Collected data entries:
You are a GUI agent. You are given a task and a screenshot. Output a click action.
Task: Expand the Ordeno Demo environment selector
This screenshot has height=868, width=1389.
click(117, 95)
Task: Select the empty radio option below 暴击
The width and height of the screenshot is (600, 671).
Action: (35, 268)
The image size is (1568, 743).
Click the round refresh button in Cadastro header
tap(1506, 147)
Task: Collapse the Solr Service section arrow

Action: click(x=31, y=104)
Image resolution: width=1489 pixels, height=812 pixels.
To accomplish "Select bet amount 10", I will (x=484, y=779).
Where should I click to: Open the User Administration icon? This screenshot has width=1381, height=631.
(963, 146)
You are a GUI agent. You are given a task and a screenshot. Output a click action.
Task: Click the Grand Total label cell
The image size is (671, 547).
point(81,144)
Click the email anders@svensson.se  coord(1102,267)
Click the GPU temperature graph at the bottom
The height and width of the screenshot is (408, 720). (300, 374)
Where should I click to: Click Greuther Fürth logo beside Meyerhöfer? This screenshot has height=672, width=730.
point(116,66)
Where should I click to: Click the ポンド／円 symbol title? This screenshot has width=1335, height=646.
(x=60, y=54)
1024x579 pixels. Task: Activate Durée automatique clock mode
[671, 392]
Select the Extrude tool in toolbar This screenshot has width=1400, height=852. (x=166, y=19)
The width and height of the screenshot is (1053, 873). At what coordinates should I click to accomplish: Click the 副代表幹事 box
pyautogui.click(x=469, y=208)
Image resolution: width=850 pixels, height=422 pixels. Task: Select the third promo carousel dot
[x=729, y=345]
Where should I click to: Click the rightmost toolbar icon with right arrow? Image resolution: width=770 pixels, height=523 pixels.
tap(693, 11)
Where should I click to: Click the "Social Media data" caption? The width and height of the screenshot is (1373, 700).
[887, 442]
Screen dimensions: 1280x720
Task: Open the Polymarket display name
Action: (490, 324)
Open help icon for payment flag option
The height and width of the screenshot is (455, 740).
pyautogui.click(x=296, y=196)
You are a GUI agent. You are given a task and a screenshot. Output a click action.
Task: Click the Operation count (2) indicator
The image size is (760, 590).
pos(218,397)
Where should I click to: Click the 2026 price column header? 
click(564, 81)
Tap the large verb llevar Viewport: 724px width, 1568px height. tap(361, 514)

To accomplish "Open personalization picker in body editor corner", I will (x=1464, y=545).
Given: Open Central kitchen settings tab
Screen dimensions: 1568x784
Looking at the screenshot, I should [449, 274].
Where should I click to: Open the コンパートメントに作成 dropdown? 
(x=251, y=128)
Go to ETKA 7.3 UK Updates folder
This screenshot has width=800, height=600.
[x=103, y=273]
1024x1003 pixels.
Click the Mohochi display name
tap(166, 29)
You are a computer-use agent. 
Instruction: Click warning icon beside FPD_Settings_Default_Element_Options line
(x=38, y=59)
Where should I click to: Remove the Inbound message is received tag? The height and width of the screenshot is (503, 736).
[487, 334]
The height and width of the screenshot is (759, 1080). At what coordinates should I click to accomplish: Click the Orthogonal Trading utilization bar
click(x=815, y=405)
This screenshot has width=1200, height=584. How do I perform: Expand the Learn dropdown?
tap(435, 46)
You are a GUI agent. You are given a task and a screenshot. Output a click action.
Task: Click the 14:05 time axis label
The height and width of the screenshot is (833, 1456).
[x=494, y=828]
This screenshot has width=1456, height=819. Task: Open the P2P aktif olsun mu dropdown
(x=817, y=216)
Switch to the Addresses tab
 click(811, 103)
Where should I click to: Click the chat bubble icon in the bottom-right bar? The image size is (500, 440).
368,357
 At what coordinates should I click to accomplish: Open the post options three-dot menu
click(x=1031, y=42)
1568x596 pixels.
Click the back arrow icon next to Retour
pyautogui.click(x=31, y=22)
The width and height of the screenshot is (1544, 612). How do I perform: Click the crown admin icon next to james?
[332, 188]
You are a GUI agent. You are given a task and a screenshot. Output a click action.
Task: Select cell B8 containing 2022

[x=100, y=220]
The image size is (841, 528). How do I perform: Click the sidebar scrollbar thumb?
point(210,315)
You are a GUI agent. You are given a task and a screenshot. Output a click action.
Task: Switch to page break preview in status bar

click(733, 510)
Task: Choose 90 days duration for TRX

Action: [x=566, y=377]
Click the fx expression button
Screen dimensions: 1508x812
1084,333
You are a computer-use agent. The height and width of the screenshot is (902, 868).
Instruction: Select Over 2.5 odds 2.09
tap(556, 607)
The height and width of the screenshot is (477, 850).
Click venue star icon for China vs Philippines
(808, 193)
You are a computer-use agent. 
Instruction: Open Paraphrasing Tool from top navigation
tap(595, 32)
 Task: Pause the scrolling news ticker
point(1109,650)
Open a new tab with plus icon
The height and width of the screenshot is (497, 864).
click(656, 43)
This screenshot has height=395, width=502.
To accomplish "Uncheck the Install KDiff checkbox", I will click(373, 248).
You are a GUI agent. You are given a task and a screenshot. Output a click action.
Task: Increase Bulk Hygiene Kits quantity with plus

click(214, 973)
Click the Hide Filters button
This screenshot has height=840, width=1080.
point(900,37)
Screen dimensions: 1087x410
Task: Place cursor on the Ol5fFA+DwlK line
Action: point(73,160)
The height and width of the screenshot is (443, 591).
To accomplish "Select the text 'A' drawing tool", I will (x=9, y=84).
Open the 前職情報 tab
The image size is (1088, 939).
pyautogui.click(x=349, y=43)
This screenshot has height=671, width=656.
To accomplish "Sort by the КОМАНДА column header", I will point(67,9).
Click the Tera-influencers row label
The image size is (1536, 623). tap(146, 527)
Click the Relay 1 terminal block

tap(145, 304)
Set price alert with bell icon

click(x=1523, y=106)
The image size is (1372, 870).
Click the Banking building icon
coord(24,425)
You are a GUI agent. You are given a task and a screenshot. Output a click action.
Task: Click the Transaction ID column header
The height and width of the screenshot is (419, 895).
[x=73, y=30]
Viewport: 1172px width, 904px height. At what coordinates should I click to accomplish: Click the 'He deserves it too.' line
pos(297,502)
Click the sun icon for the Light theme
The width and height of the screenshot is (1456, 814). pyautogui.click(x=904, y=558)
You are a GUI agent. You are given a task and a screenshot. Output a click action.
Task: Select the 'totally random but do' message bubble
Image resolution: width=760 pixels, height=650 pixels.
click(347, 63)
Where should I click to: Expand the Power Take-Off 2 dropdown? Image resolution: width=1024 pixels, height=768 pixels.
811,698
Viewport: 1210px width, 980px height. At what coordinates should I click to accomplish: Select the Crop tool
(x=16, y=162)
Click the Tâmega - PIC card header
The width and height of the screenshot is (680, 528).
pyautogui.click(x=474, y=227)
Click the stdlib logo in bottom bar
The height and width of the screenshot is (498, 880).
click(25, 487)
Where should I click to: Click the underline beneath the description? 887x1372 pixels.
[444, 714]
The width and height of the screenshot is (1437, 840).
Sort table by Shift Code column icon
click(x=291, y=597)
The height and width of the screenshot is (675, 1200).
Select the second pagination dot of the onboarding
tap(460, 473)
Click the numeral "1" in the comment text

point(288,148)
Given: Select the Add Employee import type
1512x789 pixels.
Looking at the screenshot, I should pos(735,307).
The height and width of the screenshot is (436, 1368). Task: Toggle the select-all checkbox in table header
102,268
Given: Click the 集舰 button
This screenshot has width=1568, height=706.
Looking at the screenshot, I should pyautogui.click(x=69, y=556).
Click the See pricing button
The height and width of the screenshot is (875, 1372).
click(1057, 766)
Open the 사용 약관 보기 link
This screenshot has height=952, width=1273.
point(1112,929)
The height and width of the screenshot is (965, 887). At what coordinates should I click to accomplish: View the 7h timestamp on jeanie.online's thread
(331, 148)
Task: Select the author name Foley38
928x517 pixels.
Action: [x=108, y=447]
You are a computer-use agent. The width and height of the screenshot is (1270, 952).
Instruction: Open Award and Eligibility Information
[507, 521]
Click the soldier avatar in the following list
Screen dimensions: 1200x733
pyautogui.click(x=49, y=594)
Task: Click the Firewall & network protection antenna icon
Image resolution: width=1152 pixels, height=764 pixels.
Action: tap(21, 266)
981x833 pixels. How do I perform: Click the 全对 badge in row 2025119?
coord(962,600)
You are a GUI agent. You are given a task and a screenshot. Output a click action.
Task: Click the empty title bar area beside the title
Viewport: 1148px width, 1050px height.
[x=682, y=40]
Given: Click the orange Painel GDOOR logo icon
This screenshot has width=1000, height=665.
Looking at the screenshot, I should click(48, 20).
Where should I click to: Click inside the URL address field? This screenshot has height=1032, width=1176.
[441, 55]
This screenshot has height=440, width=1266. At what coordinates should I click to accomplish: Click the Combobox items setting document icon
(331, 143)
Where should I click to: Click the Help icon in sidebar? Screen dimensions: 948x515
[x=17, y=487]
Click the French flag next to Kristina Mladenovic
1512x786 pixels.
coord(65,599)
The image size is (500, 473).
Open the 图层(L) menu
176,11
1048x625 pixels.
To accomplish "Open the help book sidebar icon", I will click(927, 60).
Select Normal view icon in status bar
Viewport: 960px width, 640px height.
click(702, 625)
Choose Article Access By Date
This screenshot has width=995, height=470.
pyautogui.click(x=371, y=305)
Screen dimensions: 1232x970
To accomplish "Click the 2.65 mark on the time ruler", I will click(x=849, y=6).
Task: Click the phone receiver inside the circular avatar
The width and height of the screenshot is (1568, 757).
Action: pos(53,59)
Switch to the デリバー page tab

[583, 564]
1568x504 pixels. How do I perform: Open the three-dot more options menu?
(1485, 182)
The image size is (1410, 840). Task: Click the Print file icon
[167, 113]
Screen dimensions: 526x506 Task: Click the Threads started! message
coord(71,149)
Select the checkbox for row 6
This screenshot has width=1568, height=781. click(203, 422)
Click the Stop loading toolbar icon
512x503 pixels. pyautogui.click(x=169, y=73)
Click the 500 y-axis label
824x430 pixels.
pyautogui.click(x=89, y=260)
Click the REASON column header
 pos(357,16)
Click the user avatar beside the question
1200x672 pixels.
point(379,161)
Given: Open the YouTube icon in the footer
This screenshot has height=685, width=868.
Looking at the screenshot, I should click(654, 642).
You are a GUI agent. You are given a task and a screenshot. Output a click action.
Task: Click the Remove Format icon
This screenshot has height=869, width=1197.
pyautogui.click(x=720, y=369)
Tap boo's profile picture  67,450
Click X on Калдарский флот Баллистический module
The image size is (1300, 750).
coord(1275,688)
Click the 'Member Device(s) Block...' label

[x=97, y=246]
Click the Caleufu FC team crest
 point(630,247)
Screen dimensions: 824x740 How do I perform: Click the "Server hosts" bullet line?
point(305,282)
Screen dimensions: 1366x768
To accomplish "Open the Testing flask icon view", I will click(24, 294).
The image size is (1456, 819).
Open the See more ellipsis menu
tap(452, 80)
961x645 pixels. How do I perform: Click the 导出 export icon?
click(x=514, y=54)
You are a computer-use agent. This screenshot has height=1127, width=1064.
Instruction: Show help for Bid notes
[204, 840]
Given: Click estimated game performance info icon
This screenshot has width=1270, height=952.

Description of the task
The answer is the lines above between the line holding "The height and width of the screenshot is (419, 895)." and the line holding "The width and height of the screenshot is (1437, 840).", inclusive, each written out exactly, and no others.

Exercise solution
The height and width of the screenshot is (419, 895).
[x=73, y=30]
Viewport: 1172px width, 904px height. At what coordinates should I click to accomplish: Click the 'He deserves it too.' line
pos(297,502)
Click the sun icon for the Light theme
The width and height of the screenshot is (1456, 814). pyautogui.click(x=904, y=558)
You are a GUI agent. You are given a task and a screenshot. Output a click action.
Task: Select the 'totally random but do' message bubble
Image resolution: width=760 pixels, height=650 pixels.
click(347, 63)
Where should I click to: Expand the Power Take-Off 2 dropdown? Image resolution: width=1024 pixels, height=768 pixels.
811,698
Viewport: 1210px width, 980px height. At what coordinates should I click to accomplish: Select the Crop tool
(x=16, y=162)
Click the Tâmega - PIC card header
The width and height of the screenshot is (680, 528).
pyautogui.click(x=474, y=227)
Click the stdlib logo in bottom bar
The height and width of the screenshot is (498, 880).
click(25, 487)
Where should I click to: Click the underline beneath the description? 887x1372 pixels.
[444, 714]
The width and height of the screenshot is (1437, 840).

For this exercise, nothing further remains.